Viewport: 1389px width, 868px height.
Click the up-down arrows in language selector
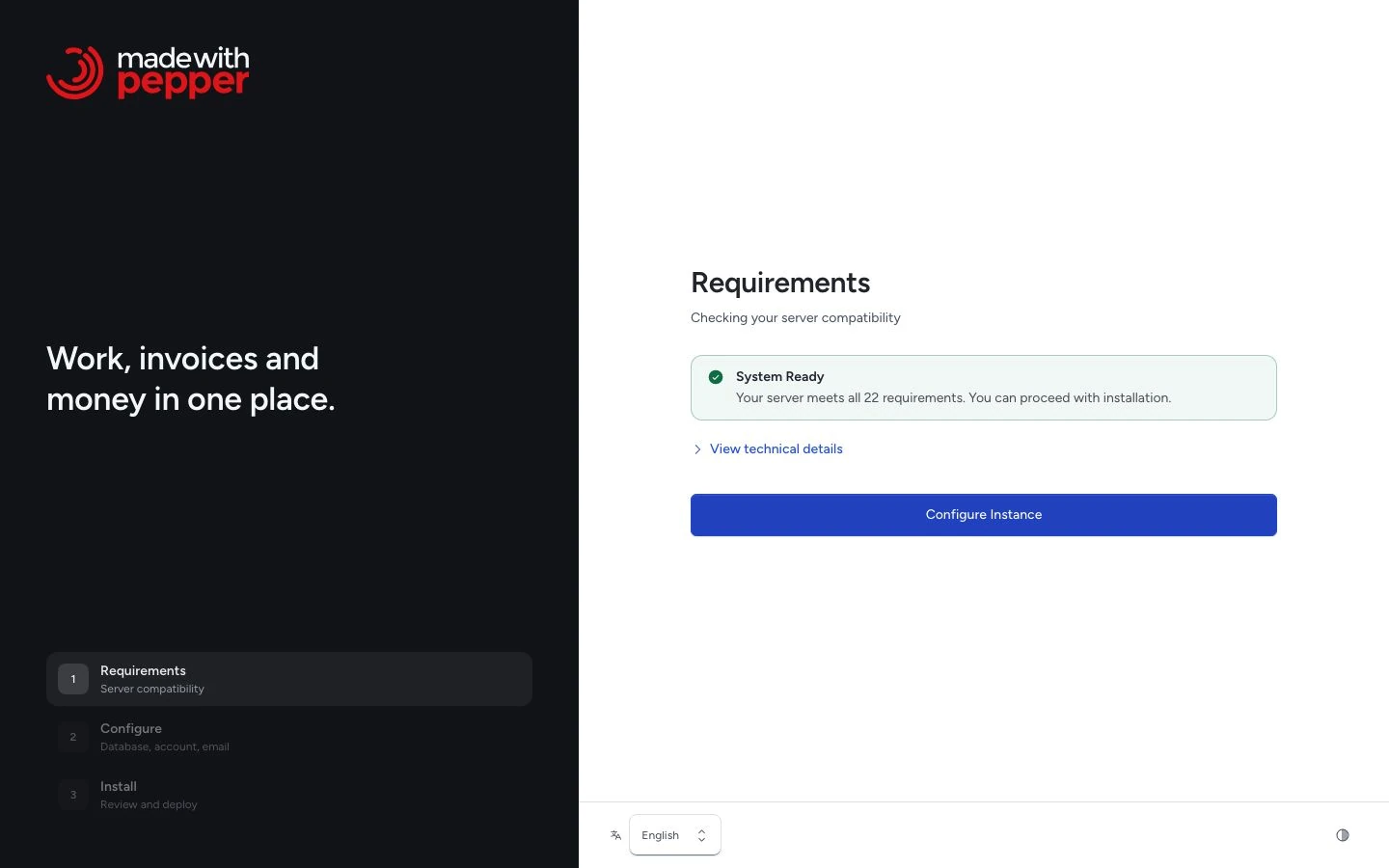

...

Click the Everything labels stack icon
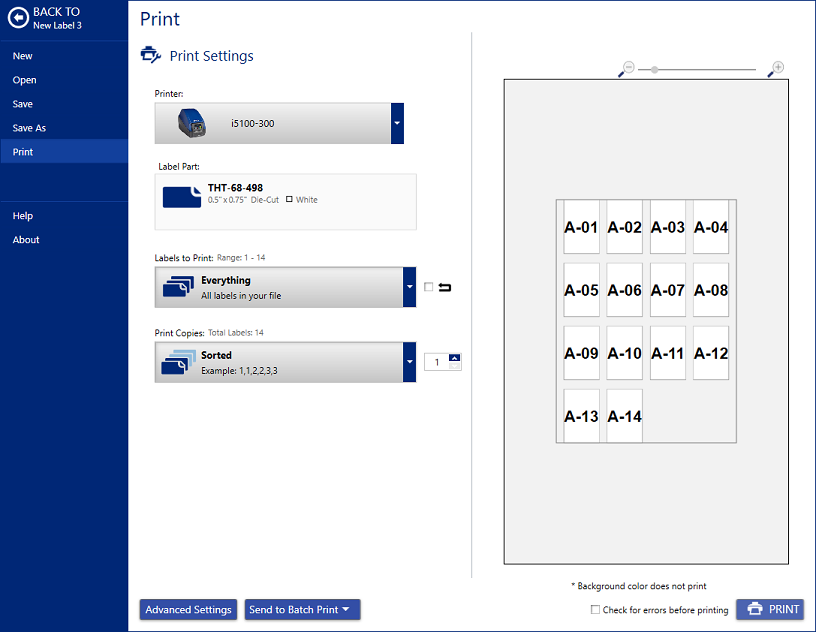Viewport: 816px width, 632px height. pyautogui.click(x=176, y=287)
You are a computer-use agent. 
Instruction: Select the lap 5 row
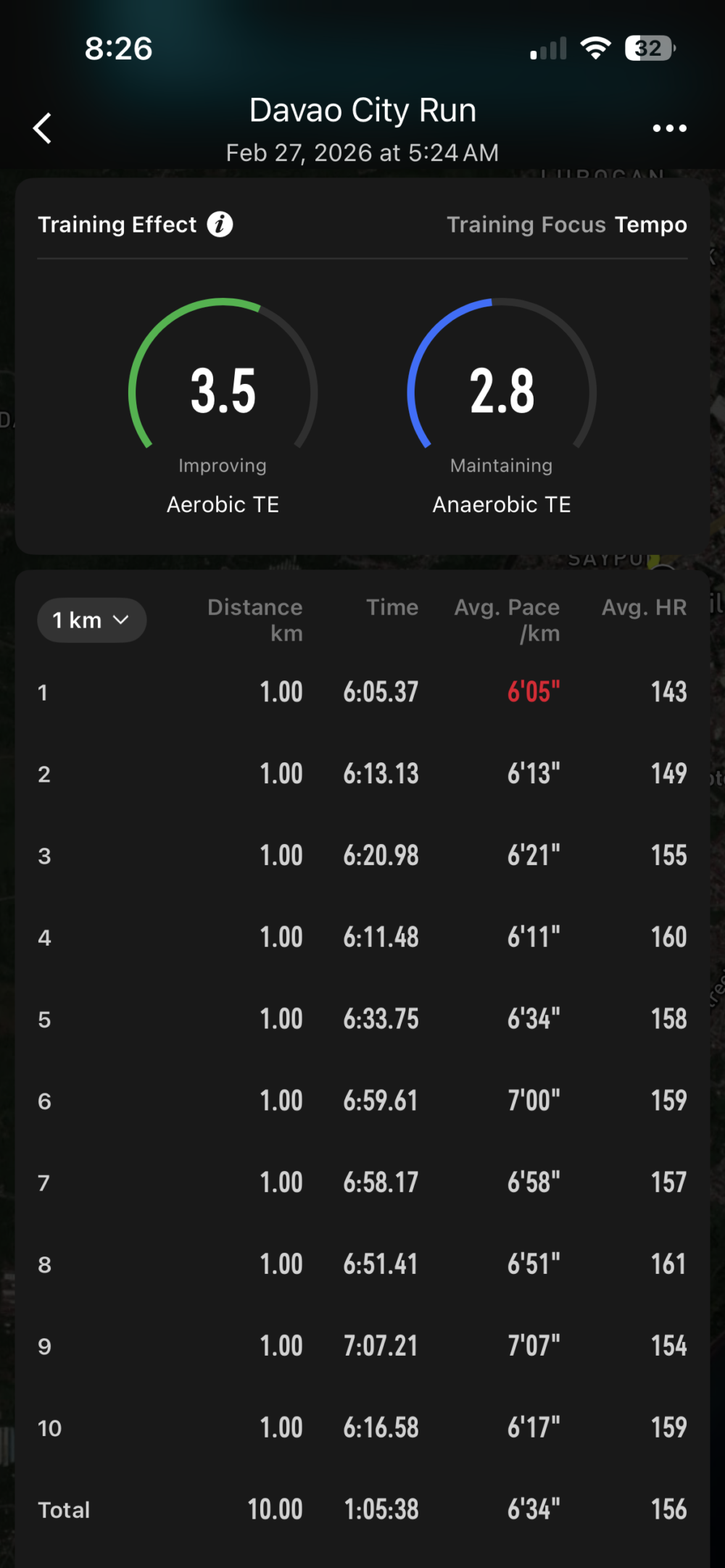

AIM OF THE EXERCISE: Within the listing above, locate the line containing "You are a computer-use agent." and the line containing "Instruction: Select the lap 5 row". Reproduce those two lines and all lines between them exactly, with nothing added.

EXPECTED OUTPUT:
You are a computer-use agent. 
Instruction: Select the lap 5 row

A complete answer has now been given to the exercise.